An answer to infrastructure questions

Do we buy more memory? When do we buy it? How long can we keep this resource at a high-utilization state? Usually all these questions are solved by heavy assumptions that can lead us to be on the safe-side, over-provisioning and trying to keep all our infrastructure components under the thresholds which we consider risky. Capacity Management exists to stop that.

What is "Capacity Management" in IT?

The main objective of Capacity Management is to "avoid waste".

It is to only spend the minimum necessary on IT infrastructure while achieving your standards for quality of service and limiting risks to an acceptable level. In other words: avoid wasting money on IT infrastructure without negatively impacting the business.

Even shorter: balancing costs and risks.

 


 

 

The tiers of Capacity Management

An organization makes money by investing in creating IT services (which it can use or sell) that are built on IT infrastructure.

So here we have the 3 tiers of Capacity Management:

1. The business tier is about how the organization measures and maximizes profit by intelligent investment in IT. The main metric is money (cost, revenue, etc).

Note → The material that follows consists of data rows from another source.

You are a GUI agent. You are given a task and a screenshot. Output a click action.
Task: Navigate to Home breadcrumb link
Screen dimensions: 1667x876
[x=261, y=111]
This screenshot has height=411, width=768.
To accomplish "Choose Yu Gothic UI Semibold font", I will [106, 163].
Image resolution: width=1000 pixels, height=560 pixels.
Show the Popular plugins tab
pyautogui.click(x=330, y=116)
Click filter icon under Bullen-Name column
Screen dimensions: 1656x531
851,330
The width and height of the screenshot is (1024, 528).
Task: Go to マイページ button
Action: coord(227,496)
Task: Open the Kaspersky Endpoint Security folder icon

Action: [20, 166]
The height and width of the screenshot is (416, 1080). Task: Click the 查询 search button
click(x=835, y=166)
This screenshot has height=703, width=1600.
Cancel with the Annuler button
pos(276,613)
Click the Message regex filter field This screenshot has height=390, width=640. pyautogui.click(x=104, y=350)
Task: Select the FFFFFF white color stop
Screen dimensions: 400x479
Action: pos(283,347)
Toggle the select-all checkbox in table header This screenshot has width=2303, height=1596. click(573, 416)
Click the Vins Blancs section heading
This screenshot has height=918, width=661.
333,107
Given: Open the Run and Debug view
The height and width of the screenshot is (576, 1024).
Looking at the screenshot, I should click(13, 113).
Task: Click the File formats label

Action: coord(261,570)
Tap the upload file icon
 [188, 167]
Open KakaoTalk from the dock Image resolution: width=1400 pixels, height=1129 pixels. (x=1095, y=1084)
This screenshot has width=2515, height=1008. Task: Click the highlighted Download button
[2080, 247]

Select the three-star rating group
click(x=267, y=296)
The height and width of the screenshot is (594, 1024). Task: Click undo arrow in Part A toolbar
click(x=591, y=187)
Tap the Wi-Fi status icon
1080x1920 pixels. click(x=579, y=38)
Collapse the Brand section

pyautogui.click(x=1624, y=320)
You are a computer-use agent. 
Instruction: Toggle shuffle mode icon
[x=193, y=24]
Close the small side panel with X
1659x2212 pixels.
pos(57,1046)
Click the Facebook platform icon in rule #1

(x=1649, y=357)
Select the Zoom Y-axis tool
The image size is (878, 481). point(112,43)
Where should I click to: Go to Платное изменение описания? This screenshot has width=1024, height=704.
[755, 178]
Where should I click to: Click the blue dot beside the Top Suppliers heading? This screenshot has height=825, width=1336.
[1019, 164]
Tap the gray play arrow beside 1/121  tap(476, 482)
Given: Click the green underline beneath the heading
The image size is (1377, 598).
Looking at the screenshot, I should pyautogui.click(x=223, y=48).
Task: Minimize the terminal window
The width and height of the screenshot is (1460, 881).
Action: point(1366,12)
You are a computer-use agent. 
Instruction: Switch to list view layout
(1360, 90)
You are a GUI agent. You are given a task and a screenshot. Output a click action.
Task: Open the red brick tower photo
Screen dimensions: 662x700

2. The Service tier. In this context, the term "application" is interchangeable. It is about describing and having metrics for the services the organization build and uses or sells. At this level, the metrics are what make sense to the users, they are used to measure the quality of the service. For a web application, for instance, we are talking about metrics like number of concurrent users that can be served, what latency a user experiences for completing a service request or how many service requests can be completed in one hour.

3. The infrastructure tier. This tier focuses on the IT components like; virtual or physical servers, network devices, and components that those use, like CPU, memory, disk storage, etc. The metrics are component oriented, like % of CPU or memory used, and total amount of CPU power or memory space.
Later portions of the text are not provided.